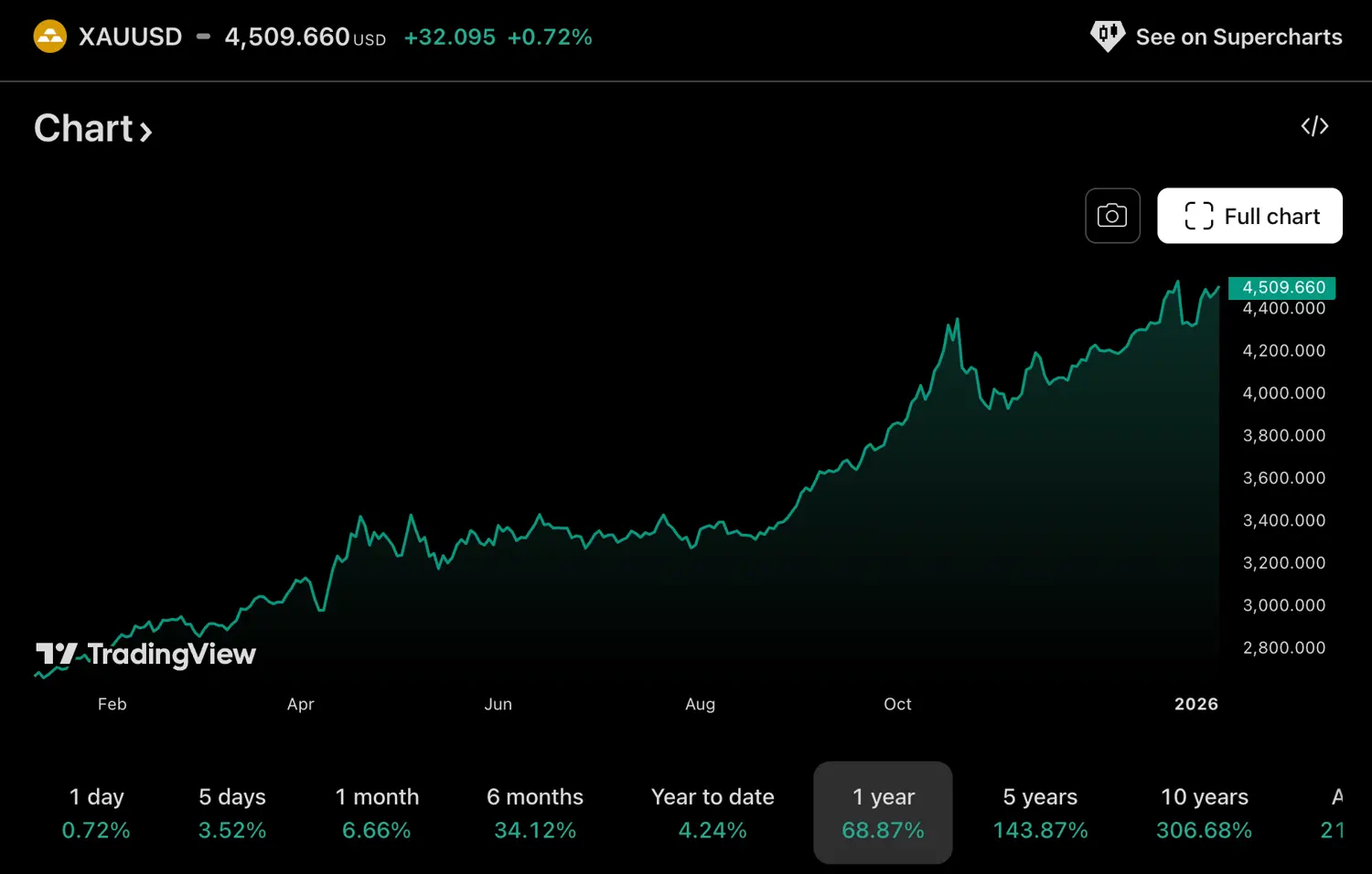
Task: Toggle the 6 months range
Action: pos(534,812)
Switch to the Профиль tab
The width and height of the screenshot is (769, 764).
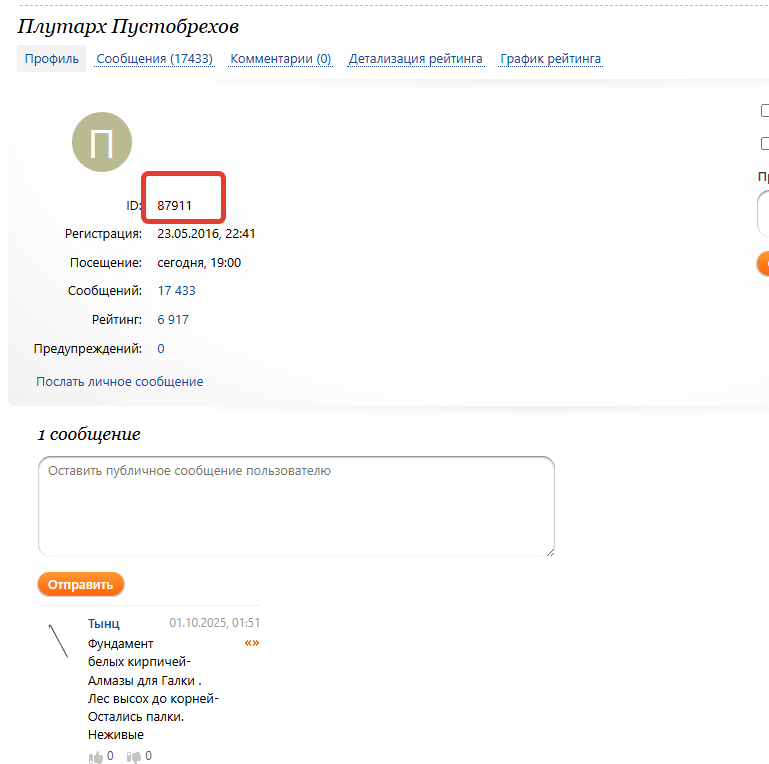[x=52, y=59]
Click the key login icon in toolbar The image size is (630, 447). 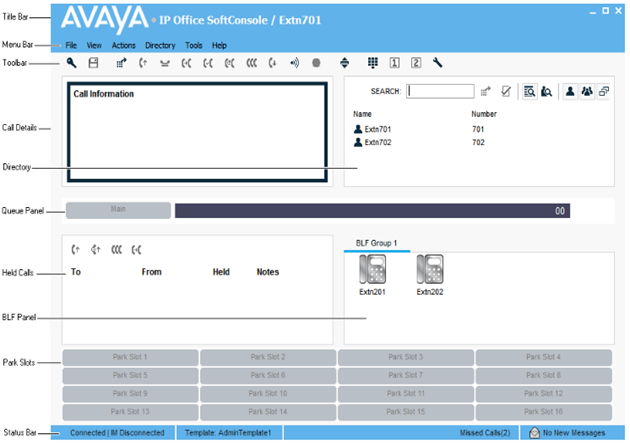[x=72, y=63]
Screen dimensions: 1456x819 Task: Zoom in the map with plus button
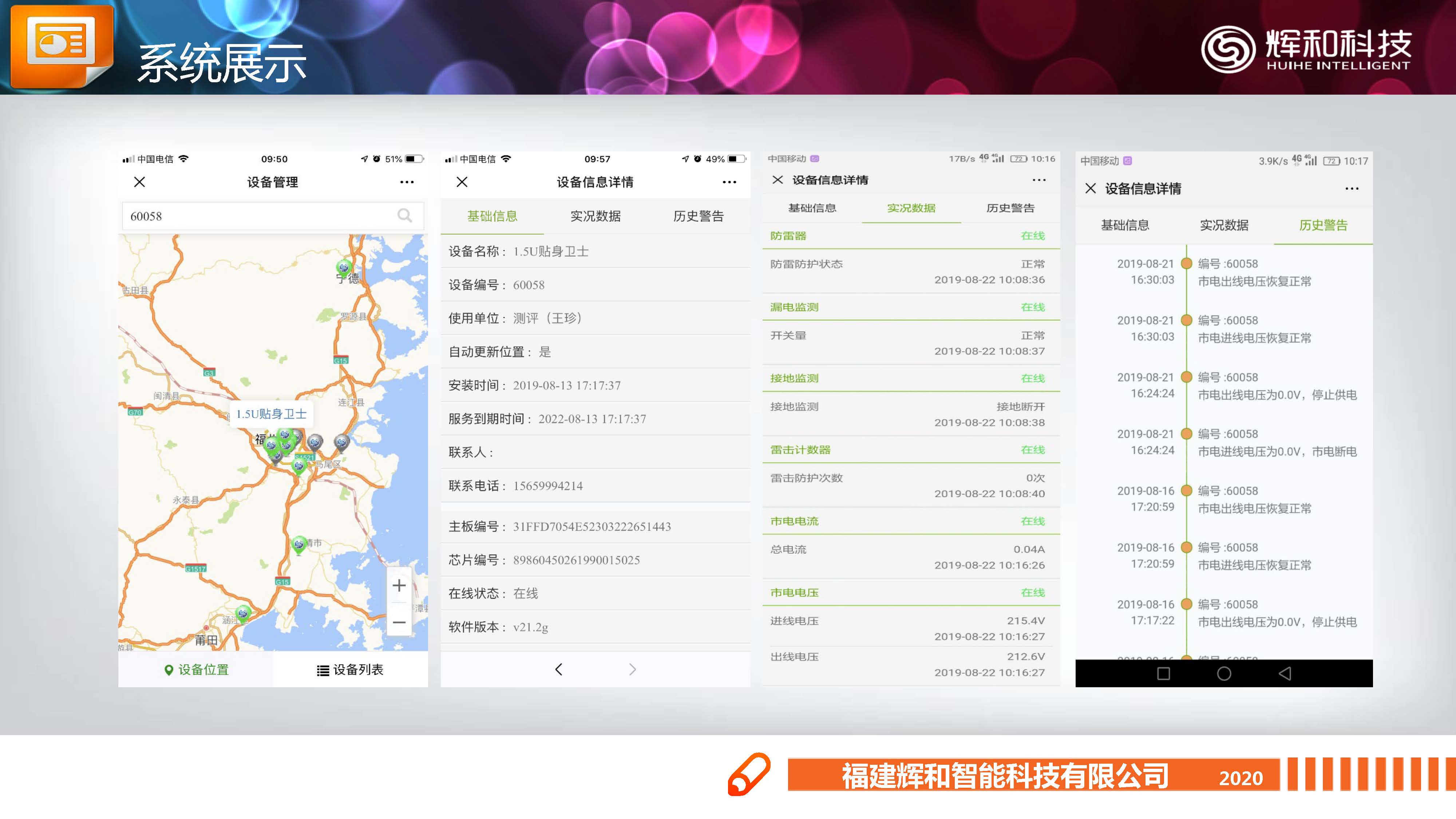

_____

▶ Requirements: Extract every line of the listing above that contains the string "Task". Case counts, so a match must have the same capitalization.

▶ Exercise solution:
Task: Toggle the 6 months range
Screen dimensions: 1456x819 Task: Zoom in the map with plus button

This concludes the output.